At the end of 2009, more than 871,000 people were being treated for end-stage renal failure, according to statistics from the National Institute of Diabetes and Digestive and Kidney Diseases.

“There are over 100,000 people waiting for kidneys,” Jerry said. “Many of them are waiting for years, and years, and years- four years, five years, eight years. Some are never getting one for whatever reason. They pass away, because they didn't get a kidney in time."

Jerry was one of the lucky few.

The National Kidney Foundation estimates that 12 people die everyday waiting for a kidney, and the average wait for a kidney is 3.6 years.

But that sobering statistic doesn’t need to be the end of the story, Jerry says, if more people would sign their organ donation cards, or consider becoming live donors.

“Most people don't have that thing on the driver's license -- ‘I'm an organ donor’.”

In 2014, 17,105 kidney transplants took place in the U.S. Of these, 11,570 came from deceased donors and 5,535 came from living donors, according to the Organ Procurement and Transplantation Network, a national clearinghouse that tracks transplants of organs and other tissue.

“Live donorship is so amazing. They figure, instead of four years, it takes about 18 months to find a live donor that will match,” Jerry said. That time frame is from the start of the process to the schedule/start of a transplant.

“I call live donors silent heroes, because you don't really hear a lot about them. I've been lucky enough to meet a few of them here, locally. People just don't know they've done it. Nobody really talks about it that much, which is such an amazing thing.”

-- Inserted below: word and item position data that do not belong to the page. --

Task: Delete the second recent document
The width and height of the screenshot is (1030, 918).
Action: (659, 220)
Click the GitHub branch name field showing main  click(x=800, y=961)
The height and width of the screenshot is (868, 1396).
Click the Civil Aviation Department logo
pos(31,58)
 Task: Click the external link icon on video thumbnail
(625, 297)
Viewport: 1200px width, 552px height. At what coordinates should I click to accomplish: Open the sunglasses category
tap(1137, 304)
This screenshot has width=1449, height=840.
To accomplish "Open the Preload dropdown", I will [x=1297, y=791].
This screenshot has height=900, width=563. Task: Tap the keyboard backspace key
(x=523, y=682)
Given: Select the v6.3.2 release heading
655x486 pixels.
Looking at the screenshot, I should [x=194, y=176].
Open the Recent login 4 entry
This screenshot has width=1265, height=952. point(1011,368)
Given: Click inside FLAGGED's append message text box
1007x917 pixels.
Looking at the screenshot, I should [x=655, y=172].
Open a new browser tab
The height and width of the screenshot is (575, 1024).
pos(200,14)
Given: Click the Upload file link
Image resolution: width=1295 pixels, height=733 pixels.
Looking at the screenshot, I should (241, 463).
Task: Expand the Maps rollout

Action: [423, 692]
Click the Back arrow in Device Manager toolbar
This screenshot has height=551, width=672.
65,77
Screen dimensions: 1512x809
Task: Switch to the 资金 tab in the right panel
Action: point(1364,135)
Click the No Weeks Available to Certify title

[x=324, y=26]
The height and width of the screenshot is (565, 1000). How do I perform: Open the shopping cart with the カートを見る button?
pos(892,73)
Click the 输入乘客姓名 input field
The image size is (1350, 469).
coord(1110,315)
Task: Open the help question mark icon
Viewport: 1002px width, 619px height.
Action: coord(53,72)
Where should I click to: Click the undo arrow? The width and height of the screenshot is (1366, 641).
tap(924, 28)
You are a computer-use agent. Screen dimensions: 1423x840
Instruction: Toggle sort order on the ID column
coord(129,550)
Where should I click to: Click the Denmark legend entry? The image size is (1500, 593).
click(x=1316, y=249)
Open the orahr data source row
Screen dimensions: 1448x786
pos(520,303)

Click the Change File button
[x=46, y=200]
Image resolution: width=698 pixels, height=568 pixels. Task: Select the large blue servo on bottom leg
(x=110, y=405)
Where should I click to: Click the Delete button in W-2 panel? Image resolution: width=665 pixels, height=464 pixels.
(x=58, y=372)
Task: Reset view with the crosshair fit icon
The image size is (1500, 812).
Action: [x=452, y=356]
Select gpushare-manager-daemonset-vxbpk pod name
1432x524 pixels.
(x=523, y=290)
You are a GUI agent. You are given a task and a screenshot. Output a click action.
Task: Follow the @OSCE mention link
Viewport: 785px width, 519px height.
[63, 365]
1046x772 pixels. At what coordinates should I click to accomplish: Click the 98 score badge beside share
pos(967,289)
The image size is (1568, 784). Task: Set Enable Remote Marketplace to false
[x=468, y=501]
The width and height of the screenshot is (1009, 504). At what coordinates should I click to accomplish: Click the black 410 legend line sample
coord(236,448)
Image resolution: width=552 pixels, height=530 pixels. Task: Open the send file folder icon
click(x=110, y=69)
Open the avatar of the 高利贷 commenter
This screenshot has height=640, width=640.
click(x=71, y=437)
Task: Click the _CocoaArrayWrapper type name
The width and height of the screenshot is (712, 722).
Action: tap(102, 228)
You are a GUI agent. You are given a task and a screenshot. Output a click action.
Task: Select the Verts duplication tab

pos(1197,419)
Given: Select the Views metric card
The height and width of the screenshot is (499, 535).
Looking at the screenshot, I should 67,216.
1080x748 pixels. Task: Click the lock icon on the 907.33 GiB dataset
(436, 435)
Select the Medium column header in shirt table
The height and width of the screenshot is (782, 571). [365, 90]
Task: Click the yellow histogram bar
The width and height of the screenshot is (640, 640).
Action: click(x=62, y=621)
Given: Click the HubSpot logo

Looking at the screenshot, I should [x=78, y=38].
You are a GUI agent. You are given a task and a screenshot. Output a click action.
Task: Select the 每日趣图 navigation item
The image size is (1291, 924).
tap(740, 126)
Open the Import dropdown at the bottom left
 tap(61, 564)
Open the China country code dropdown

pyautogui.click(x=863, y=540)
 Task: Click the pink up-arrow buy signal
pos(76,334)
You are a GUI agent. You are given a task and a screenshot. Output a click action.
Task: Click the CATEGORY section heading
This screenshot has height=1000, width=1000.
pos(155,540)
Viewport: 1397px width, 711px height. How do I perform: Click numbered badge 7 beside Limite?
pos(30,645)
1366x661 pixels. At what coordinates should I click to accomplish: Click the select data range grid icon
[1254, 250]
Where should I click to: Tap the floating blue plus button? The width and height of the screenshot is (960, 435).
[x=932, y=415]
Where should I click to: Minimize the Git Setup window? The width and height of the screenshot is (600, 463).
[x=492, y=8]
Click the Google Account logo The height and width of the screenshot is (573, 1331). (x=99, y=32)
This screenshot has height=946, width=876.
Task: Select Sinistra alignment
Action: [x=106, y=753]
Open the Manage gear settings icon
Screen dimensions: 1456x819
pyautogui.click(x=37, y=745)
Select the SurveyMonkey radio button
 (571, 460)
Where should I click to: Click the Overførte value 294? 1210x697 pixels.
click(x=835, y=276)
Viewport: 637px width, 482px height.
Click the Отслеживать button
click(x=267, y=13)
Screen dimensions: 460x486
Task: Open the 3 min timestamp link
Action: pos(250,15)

To learn more about kidney donation, check out www.kidney.org or call the Mayo Clinic in Scottsdale/Phoenix at 480-301-8000. To register as an organ donor in Arizona go to www.donatelifeaz.org/. A Google search will reveal other treatment programs.

“I would only say that it's a chance to be a hero, to give somebody life. Do it while you're here. There are so many people who are in need of all ages ... just sitting there waiting,” Jerry said.

“It's a chance to really help somebody out and give them a second chance at enjoying life.”